[Extracted records]
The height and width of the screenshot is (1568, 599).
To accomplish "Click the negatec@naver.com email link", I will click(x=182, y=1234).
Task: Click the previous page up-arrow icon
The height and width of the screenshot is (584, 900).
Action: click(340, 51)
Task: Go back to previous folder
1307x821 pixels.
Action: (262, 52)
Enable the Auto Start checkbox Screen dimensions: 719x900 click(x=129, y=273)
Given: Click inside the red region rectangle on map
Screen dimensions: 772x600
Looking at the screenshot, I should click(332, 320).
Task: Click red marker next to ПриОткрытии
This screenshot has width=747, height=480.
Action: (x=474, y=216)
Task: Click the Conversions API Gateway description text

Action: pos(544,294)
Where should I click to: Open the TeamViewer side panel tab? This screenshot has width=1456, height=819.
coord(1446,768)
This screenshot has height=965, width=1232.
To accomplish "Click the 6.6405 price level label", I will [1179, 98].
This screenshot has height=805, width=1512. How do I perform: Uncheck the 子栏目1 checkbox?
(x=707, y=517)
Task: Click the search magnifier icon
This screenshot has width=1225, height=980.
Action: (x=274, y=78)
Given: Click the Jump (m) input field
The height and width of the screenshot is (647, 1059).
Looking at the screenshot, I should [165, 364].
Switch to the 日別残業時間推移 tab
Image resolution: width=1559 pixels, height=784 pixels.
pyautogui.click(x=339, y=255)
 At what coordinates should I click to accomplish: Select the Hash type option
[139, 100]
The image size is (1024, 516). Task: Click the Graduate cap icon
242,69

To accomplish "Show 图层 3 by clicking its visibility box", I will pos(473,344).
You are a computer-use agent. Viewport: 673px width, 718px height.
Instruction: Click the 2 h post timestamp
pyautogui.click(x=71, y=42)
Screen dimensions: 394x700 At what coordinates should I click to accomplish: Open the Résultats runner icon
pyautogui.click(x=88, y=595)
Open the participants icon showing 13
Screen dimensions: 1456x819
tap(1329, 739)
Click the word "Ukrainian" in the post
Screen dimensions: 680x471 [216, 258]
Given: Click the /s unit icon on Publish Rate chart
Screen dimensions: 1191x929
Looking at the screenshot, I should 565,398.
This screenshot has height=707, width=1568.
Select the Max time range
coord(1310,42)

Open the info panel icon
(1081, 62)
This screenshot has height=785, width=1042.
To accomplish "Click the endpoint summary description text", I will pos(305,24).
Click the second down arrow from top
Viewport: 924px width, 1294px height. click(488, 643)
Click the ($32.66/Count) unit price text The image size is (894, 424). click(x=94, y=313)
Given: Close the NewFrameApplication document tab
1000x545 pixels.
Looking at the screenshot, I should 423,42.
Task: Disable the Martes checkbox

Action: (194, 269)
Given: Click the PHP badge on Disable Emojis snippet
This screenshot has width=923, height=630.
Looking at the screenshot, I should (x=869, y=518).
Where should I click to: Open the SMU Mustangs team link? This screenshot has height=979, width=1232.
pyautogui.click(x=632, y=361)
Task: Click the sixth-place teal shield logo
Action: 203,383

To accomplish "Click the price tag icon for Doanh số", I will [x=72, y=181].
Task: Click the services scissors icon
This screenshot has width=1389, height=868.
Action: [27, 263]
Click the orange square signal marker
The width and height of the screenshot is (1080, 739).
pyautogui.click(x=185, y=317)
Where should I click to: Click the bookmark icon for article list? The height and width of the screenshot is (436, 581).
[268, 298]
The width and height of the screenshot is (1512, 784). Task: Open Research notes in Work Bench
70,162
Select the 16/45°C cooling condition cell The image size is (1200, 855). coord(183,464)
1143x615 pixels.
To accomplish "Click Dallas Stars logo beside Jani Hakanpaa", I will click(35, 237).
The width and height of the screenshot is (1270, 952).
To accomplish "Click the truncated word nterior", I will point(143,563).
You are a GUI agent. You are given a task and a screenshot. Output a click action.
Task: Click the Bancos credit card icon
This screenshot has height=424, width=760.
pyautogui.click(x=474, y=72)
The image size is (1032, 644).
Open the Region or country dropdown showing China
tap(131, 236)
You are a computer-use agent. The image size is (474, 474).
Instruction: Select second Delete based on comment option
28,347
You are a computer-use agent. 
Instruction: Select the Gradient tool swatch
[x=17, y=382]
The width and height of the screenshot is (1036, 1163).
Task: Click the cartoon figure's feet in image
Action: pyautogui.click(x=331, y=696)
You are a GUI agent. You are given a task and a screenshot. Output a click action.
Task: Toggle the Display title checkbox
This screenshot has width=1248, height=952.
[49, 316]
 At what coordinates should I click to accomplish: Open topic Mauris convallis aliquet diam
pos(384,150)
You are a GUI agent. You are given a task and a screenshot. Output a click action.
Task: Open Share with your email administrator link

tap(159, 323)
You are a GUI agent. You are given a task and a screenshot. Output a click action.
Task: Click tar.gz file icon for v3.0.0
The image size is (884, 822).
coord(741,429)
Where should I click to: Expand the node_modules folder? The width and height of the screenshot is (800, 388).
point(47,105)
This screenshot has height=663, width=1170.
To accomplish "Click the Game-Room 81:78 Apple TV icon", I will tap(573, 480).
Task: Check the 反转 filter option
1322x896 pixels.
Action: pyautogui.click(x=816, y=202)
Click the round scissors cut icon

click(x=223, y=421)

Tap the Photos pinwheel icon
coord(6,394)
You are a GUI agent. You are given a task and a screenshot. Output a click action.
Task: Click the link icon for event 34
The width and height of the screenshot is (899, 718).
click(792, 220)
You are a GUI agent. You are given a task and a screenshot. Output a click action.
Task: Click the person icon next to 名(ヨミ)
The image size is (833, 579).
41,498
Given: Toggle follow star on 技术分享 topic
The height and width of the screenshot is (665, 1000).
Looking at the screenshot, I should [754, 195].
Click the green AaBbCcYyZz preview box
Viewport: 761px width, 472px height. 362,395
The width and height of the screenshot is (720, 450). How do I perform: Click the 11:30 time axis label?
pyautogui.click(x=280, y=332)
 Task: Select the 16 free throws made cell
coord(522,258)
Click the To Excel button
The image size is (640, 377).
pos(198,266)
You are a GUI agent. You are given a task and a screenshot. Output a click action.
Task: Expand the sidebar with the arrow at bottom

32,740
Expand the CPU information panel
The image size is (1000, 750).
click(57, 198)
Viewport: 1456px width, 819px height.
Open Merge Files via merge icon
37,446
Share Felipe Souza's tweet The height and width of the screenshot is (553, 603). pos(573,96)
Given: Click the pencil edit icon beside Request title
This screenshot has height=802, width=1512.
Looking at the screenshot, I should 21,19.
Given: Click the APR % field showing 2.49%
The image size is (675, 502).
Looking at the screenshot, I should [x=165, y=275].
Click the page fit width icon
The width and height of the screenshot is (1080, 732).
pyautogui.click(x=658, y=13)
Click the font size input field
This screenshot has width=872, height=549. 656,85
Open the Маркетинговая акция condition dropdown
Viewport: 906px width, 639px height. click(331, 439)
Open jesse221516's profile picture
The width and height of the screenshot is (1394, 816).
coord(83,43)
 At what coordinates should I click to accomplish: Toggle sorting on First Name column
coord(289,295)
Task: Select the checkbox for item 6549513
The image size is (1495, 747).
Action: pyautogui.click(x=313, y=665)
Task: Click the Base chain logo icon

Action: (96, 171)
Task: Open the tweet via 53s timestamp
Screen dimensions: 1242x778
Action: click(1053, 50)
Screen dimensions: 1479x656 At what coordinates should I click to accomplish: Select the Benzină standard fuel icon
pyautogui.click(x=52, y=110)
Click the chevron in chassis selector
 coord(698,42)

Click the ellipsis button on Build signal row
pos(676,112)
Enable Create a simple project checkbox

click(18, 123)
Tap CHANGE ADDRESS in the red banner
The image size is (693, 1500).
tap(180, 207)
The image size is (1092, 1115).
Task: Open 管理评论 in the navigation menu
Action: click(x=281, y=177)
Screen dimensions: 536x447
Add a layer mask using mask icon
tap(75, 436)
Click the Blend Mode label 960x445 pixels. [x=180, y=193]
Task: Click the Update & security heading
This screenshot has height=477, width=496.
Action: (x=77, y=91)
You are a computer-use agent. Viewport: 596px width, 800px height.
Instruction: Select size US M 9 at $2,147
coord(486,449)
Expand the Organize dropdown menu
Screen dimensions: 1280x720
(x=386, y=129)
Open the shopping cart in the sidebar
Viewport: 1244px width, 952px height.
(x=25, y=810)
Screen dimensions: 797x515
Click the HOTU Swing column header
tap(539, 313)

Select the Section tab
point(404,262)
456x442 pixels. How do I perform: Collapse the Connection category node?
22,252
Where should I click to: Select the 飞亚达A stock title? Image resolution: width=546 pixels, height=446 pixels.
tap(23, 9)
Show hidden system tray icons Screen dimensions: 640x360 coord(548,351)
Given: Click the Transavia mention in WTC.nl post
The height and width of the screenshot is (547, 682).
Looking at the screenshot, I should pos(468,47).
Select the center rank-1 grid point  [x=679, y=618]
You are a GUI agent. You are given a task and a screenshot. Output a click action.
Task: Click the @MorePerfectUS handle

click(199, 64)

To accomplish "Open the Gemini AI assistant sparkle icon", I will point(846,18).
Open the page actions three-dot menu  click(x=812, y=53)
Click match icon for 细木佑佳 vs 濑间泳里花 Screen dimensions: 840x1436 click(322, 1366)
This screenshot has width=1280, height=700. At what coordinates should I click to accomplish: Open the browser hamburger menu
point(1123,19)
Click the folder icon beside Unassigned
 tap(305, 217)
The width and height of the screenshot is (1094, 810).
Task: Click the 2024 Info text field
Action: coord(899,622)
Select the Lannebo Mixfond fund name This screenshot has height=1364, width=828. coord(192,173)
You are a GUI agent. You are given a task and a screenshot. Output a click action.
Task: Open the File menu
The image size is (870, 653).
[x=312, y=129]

*Problem details*: Wherever a line in the data above holds "previous", copy that line.

*Result for this task*:
Task: Click the previous page up-arrow icon
Task: Go back to previous folder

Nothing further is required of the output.